As the person who prosecuted Edward Alsteens for the murder of Kenneth Moraska please be advised that I oppose the granting of parole to Mr. Alsteens. The conviction of Mr. Alsteens of second-degree murder was one of my greatest disappointments in my 16 years as prosecuting attorney.
Let me explain to you how the murder in this case resulted in a conviction of second degree as opposed to first. As you are aware, Mr. Alsteens laid in wait for Mr. Moraska after calling him to his home and from a position of concealment behind a wood pile, fired his rifle and killed Officer Moraska while Officer Moraska was standing on the Alsteens’ front porch, with the porch light on, awaiting entrance to the Alsteens’ home.
A clearer case for first- degree murder would be hard to imagine. The day after the verdict, two members of the jury stopped at my office to discuss the case and informed me that during the course of jury deliberations, one juror informed the panel that he was aware that a conviction for first-degree murder carried a mandatory sentence of life in prison while a conviction for second-degree murder gave the Judge the option of any number of years in prison, up to and including life. Therefore, he suggested they could convict the defendant of second-degree murder and nevertheless the judge would have discretion up to life. As is so often the case, a little bit of knowledge is a dangerous thing.
The timing of this hearing is interesting.
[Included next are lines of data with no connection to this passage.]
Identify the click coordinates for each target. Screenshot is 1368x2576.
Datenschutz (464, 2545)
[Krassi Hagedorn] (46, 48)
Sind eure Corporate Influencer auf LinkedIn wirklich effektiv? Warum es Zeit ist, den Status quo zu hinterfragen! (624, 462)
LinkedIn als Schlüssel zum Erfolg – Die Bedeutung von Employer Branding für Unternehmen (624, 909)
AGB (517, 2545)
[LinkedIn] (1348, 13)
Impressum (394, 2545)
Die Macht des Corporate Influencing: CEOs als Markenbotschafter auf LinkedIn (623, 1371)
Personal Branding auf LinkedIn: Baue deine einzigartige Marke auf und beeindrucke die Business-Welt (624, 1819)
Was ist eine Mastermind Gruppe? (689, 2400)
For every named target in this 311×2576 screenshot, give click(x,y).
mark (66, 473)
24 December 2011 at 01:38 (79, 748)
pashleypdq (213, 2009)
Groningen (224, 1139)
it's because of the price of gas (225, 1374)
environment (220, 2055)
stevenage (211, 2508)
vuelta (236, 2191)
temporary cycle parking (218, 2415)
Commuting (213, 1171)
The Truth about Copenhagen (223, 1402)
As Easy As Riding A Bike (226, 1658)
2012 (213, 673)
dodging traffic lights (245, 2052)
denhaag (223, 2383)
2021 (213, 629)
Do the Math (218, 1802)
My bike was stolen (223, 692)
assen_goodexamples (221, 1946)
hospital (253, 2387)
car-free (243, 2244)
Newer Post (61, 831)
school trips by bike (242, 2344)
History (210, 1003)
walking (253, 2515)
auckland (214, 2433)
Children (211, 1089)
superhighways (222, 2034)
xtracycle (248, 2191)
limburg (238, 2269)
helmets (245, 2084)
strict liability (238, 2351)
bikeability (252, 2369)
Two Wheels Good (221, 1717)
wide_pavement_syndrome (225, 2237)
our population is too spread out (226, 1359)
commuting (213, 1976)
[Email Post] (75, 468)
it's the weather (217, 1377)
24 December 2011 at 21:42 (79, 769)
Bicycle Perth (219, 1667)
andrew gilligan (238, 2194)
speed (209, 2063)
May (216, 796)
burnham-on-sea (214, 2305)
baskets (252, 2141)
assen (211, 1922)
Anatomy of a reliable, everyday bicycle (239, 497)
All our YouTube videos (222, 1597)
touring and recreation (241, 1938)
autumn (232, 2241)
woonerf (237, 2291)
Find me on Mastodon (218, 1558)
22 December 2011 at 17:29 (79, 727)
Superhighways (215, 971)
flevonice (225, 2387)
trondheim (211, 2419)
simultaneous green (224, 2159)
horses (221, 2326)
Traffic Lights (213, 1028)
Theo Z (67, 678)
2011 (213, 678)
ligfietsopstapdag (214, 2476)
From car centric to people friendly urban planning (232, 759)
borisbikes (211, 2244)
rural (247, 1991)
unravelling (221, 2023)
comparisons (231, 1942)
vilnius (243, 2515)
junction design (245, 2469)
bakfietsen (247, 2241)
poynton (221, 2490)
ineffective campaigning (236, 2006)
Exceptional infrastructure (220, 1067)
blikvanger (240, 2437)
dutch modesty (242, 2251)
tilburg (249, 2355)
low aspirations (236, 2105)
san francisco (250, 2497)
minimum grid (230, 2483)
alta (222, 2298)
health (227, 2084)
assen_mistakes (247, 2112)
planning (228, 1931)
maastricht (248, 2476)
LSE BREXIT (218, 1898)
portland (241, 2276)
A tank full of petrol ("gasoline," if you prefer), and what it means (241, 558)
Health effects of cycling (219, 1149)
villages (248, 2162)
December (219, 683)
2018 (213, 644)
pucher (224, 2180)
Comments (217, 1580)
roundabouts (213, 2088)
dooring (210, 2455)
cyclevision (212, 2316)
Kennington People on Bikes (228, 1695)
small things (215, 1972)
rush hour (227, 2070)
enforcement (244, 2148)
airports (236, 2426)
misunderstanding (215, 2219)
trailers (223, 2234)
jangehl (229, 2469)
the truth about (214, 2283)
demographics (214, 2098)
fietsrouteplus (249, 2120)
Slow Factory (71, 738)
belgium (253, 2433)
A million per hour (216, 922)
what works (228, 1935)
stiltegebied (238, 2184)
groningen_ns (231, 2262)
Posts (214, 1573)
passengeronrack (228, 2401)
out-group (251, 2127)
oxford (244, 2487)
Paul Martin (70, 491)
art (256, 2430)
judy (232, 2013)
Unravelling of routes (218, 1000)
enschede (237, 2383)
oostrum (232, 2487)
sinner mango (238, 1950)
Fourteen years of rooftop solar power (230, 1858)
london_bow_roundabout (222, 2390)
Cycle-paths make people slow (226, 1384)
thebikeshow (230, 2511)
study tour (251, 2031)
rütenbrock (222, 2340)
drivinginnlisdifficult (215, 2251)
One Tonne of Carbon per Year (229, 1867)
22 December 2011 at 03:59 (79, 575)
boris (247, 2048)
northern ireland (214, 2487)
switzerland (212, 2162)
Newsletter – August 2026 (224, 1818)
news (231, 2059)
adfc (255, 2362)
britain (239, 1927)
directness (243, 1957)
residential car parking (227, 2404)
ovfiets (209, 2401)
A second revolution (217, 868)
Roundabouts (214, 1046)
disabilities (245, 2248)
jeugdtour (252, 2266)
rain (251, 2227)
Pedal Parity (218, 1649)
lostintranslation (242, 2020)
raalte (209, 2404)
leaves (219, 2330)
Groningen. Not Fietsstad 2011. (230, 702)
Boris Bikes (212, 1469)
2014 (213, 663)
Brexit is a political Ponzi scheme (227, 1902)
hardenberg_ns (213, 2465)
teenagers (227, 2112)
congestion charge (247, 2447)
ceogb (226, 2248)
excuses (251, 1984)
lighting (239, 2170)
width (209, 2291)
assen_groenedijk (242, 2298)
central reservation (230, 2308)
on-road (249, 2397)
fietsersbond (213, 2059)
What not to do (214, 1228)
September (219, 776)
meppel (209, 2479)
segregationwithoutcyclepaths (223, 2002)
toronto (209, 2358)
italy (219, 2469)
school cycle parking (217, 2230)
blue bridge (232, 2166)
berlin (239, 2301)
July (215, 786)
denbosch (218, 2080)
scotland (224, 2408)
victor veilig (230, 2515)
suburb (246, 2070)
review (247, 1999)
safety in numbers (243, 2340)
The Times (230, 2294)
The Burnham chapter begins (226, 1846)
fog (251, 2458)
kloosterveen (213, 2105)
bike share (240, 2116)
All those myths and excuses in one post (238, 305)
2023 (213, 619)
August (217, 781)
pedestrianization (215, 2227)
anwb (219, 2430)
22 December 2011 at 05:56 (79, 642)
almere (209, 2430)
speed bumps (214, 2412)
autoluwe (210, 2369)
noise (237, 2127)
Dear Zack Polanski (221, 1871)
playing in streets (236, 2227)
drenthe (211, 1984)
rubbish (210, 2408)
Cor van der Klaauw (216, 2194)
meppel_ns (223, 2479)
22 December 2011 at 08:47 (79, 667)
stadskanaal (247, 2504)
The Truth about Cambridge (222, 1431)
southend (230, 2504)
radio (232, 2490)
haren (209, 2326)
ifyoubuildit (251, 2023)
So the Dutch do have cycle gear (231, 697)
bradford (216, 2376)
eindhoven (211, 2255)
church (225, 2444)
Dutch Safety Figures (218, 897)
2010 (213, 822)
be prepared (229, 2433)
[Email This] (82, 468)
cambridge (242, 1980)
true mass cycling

The city of Norway, where this incident happened, is just now naming the portion of U.S. 2 that runs through the city of Norway as the Kenneth Moraska Highway and has dedicated it to Officer Moraska. What irony.
During my 14 years on the bench, only one instance came before me where a person convicted of second- degree murder was eligible for parole and it was recommended by the parole board. In that instance, I went to the prison and interviewed the defendant (I had not been the sentencing judge but was his successor).
In that instance, I did not object to the parole because the defendant was dying.
I understand Mr. Alsteens is in good health.
Again, I object to the granting of parole to Mr. Alsteens.
Thank you for considering this letter.